Copy all entries exactly, and wherever an entry holds a picture, leave that picture out.

● ● ●

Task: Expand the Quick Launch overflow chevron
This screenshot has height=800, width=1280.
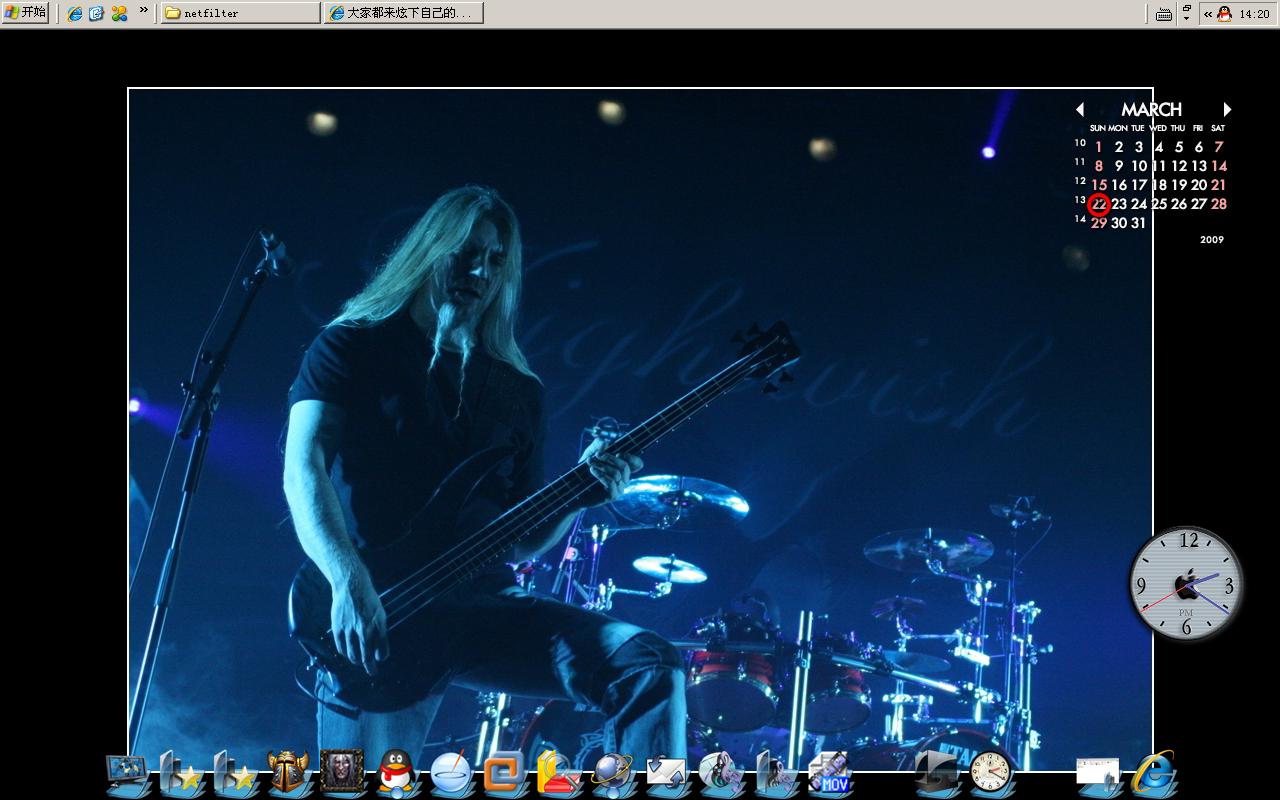Action: [144, 11]
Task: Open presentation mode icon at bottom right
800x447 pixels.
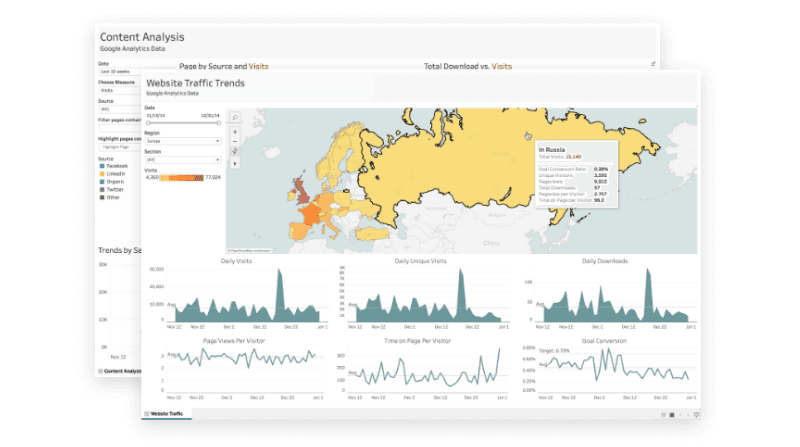Action: click(x=696, y=414)
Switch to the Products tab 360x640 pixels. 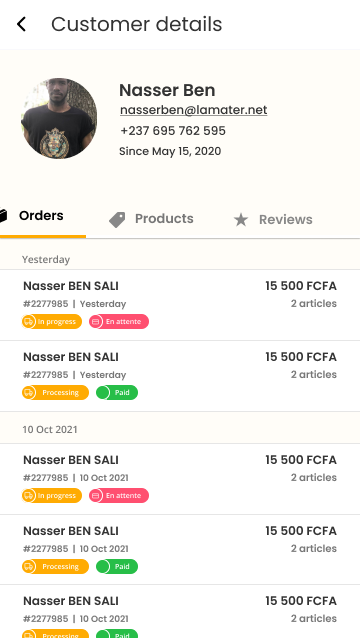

● ● ●

■ **REPLY TO THE EXERCISE**:
Task: Expand the Quick Launch overflow chevron
This screenshot has height=800, width=1280.
Action: [144, 11]
Task: Open presentation mode icon at bottom right
800x447 pixels.
Action: click(x=696, y=414)
Switch to the Products tab 360x640 pixels. 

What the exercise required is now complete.